Regulations issued by URBRA give people in a registered pension scheme who have been members for 10 years or who have been unemployed the green light to pledge up to 50% of their benefits as collateral for housing development.
But ahead of the two-decade assurance, eligible savers will have to go through extensive processes dictated by the regulator, pension plan and financial institutions before getting a mortgage or loan.
Details of the settlement show that eligible members will first need to obtain a letter for the loan or mortgage from a legally approved financial institution, before applying to their pension plan for permission to use their warranty services.
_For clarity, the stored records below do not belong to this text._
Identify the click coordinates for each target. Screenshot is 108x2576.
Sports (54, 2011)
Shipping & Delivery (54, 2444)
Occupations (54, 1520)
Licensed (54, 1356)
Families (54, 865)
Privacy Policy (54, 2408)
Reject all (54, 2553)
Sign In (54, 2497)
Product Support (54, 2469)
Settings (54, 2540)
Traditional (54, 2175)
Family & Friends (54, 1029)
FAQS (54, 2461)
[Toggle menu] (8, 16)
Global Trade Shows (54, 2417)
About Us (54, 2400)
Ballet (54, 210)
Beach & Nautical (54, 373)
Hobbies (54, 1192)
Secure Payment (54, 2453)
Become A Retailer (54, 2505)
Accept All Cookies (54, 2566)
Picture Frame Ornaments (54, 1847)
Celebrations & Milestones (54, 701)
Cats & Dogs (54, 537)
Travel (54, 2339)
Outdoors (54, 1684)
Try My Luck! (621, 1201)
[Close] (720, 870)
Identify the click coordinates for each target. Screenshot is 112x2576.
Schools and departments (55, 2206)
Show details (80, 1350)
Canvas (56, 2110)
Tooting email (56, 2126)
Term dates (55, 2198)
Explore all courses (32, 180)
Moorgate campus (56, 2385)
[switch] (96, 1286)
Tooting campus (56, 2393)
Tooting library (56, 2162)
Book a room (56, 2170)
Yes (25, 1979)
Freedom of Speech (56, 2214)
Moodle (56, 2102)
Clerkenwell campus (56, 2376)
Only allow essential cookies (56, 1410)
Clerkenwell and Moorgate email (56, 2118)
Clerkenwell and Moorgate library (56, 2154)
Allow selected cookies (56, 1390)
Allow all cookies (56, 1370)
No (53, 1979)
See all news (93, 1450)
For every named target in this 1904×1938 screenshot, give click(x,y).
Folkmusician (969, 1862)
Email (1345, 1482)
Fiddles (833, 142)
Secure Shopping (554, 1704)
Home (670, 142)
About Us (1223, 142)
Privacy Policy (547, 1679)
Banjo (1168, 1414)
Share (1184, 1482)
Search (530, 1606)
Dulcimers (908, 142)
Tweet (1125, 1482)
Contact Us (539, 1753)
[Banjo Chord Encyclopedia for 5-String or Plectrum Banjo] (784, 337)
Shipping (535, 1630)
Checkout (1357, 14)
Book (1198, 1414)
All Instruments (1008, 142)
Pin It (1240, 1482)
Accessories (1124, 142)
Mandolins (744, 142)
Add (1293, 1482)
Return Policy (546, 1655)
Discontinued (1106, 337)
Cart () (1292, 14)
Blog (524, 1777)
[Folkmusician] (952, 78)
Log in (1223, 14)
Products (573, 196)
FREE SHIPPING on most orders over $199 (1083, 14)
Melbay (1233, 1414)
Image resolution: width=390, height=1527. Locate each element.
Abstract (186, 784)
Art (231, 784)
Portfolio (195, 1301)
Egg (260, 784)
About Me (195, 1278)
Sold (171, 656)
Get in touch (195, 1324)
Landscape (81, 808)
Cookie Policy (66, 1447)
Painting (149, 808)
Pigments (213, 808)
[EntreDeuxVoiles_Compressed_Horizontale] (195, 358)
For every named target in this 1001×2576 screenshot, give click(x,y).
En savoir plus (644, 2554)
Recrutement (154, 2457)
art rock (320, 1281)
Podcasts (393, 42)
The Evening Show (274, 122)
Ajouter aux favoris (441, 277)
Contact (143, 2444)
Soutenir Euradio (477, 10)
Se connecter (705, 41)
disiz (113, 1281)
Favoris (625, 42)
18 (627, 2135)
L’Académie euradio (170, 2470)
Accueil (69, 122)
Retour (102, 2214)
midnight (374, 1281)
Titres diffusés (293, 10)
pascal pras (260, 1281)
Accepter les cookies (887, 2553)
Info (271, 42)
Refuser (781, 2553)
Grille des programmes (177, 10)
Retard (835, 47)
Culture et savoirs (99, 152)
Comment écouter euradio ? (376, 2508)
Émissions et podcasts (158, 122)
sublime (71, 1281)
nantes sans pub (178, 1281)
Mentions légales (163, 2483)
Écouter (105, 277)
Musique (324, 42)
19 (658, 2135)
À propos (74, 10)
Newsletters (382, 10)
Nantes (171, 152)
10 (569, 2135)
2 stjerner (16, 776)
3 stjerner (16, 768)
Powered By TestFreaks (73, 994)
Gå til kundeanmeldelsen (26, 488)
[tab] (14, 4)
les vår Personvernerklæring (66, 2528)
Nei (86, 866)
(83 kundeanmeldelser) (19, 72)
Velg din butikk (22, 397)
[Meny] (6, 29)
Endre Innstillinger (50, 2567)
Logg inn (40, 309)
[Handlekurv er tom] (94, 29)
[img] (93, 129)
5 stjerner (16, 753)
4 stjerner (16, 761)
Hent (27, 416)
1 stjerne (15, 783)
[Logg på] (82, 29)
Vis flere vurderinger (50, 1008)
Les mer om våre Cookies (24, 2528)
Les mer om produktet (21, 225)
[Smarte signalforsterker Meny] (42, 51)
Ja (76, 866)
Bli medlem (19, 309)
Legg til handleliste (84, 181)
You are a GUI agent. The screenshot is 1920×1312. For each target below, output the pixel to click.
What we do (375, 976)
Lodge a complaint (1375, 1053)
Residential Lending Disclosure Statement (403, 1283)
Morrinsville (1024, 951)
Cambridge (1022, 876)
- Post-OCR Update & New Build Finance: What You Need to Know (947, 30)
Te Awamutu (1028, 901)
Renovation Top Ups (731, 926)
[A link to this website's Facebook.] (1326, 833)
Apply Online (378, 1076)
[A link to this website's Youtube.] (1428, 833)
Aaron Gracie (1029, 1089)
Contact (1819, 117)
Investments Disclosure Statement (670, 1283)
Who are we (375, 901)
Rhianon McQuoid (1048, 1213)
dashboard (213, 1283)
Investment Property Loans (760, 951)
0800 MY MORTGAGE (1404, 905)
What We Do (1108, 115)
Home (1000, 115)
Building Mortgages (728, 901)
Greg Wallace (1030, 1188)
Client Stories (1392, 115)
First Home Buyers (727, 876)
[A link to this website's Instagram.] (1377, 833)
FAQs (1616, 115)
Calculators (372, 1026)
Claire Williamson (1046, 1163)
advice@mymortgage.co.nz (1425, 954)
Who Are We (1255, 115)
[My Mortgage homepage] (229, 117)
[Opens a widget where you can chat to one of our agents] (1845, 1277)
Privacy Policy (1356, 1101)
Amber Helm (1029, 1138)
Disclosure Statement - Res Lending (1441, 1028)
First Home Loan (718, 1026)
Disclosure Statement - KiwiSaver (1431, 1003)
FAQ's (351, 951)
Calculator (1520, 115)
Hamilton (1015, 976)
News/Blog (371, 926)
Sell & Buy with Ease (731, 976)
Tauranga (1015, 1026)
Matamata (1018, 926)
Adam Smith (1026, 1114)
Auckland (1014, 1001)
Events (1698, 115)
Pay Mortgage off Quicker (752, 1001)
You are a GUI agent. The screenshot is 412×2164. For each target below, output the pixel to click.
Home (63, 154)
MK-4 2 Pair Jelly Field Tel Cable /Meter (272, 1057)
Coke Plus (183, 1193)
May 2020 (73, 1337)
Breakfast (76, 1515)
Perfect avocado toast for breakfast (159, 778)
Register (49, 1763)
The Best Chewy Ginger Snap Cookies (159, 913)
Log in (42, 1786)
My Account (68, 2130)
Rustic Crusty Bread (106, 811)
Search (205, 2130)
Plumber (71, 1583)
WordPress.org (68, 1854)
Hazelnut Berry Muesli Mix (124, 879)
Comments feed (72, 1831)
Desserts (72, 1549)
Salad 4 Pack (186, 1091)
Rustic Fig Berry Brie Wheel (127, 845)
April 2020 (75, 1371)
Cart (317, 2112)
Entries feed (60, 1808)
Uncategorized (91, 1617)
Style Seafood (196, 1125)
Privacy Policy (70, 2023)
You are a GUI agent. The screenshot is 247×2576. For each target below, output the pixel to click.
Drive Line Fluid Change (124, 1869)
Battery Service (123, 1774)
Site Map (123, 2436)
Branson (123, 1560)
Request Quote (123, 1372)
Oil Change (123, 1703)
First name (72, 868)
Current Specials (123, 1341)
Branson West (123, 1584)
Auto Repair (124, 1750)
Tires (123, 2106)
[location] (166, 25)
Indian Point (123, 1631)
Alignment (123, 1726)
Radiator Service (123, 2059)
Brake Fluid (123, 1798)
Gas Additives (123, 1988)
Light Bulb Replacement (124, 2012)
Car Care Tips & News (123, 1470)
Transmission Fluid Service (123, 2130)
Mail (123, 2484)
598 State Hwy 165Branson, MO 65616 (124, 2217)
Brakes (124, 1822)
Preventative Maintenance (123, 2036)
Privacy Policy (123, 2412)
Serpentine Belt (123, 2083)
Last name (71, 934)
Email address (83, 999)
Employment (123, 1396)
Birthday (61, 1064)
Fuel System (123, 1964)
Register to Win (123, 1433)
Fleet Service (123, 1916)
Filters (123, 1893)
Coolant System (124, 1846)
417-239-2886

“A member shall, after obtaining a letter of offer for a facility, request the trustees to assign a portion of his accrued benefits as security for a mortgage or a loan for the purchase of a dwelling house “, clause 7 (1) of the regulation indicates it.
The eligible claimant will then complete a form, with details including the name of the claimant, plan and membership number, total amount of benefits accrued and percentage they wish to award and the approved financial institution that he intends to secure the loan or mortgage. This must be accompanied by a written commitment to pay the mortgage or loan according to the terms agreed with the financial institution.
On the form, the applicant must also provide proof that the loan is intended for a real estate project by indicating the location of the property. Regulation has limited lending for the purchase of a residential home, but worries of embezzlement are not absent from the minds of regulators.
Mr. Martin Nsubuga, the Managing Director of URBRA, in a telephone interview on Wednesday, said the regulations empower the scheme and financial institutions to put in place rules that will further streamline processes to protect all parties.
“It’s like getting a loan from the bank, and you give a purpose. There are challenges they face, it’s embezzlement. In this case, the trustees (board of directors) have the duty to monitor the implementation and ensure that their members use the funds for the purposes specified,” he said.
The form also contains a clause that commits the claimant to repayment, and authorizes the pension plan, in the event of default, to draw on members’ benefits to settle the obligation.
The pension plans had 30 days to consider the request. There are 64 registered pension plan providers. But at press time, members of the largest pension scheme have been barred from benefits due to a conflicting law.
In the event that one successfully obtains approval for their scheme, they will then enter a Deed of Assignment with the financial institution that they intend to secure the mortgage which states the sum to be advanced. Four members of the pension fund’s board of directors will also be required to sign as witnesses to the deed.
The regulations have also charged banks with the duty to follow, regularly updating the pension scheme on how the loan is being used.